When a critic says that one of your characters would be better off dead, because they are so boring, I have the impression that this person's interest is not an impartial review or to help you develop your writing skills, but to put you down. Disregard anything that person says.
People are different. For that reason, you cannot create a love interest that everyone will find attractive.
When it comes to physical apperance, one trick I like as a reader and employ as a writer is to describe your love interest as little as possible. If you write that the love interest is tall, dark haired, and muscular, those that prefer normal-sized blond men with a cuddly belly will find him unattractive. But if you write that "he was strikingly handsome", everyone can project their own fantasies onto that blank and fall in love with their own imagination.
That is a strength of writing as opposed to movies: that everyone can imagine the love interest however they like.
Of course, sometimes your story requires specific traits, but keep them as general as possible and only describe as much detail as you must.
With this trick, you can keep the appearance of a character largely unspecified. But when it comes to his or her behavior, you must narrate it. And since attraction is not only to a person's appearance but to their behavior as well, here you cannot but dissapoint some of your readers. If a love interest is a macho, some will find that exciting, while others will be turned off. And the same goes for any kind of behavior.
Therefore the first rule, when you want to write an attractive character, is to write him or her however your protagonist would find it attractive. That way your story is logical and that is half your rent. The other half is simply pleasing yourself.
If you want to write a man who acts in a way that female readers are attracted to, write him so that you are attracted to him. And it doesn't matter if you are a man or a woman, gay or straight. Always – within the confines set by the requirements of your plot and the character of your protagonist – write the love interest so that you feel attracted to how they behave.

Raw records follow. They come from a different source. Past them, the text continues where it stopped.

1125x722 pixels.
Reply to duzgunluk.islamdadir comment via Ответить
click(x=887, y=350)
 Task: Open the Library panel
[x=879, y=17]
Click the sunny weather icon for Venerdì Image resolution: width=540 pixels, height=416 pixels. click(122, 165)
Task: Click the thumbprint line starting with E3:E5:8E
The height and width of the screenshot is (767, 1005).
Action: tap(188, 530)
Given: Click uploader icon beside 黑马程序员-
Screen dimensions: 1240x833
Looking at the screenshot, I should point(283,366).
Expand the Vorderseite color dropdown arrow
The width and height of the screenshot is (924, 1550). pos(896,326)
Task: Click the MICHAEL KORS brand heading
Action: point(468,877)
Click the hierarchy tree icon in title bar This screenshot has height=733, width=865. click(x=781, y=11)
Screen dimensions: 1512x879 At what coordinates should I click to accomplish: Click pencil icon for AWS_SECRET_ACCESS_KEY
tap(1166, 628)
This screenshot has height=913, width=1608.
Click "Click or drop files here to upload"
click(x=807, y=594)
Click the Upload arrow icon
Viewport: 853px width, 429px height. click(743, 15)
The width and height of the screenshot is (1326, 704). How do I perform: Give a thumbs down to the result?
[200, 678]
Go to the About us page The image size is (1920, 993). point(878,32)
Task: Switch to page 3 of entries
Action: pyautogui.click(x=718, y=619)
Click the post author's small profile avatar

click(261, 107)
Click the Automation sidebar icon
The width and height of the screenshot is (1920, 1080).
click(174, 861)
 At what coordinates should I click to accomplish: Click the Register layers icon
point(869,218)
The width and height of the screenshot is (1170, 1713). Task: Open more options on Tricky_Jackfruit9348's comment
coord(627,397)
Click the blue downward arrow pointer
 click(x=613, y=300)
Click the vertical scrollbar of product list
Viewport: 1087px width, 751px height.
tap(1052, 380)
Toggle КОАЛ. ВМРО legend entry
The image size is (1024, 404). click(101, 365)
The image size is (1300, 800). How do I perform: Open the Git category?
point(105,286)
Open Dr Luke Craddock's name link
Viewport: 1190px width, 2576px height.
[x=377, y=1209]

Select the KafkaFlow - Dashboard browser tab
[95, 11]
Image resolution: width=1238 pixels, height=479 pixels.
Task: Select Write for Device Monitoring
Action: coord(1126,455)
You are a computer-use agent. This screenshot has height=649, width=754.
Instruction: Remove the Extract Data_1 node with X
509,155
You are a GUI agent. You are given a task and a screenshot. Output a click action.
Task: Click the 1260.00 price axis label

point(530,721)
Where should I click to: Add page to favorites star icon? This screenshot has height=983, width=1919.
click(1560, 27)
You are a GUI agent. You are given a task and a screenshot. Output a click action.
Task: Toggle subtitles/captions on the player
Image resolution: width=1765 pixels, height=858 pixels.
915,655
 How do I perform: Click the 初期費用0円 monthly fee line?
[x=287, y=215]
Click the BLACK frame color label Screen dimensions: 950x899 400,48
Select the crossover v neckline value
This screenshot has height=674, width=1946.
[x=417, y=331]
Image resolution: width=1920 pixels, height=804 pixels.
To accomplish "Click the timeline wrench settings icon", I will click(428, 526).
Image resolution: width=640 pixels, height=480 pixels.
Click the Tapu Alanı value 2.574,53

In practice, what you do is:
- get in tune with yourself; stop rationalizing and feel who you are and how you are in this world; trust your emotions and your intuition; be yourself
- get in tune with your story and its protagonist; know the setting, what must happen, and who the person is that goes through it; become that person in that world
- observe what goes on and write it down
- rewrite and polish
This, of course, is what you always do when you write. There is no difference between writing the love interest and writing anything else.
If your writing makes you feel what you want your readers to feel, then what you have written is good. It may lack some grammatical fine-tuning or stylistic polish, but the basic form is correct. Ignore what those say who are not your target audience.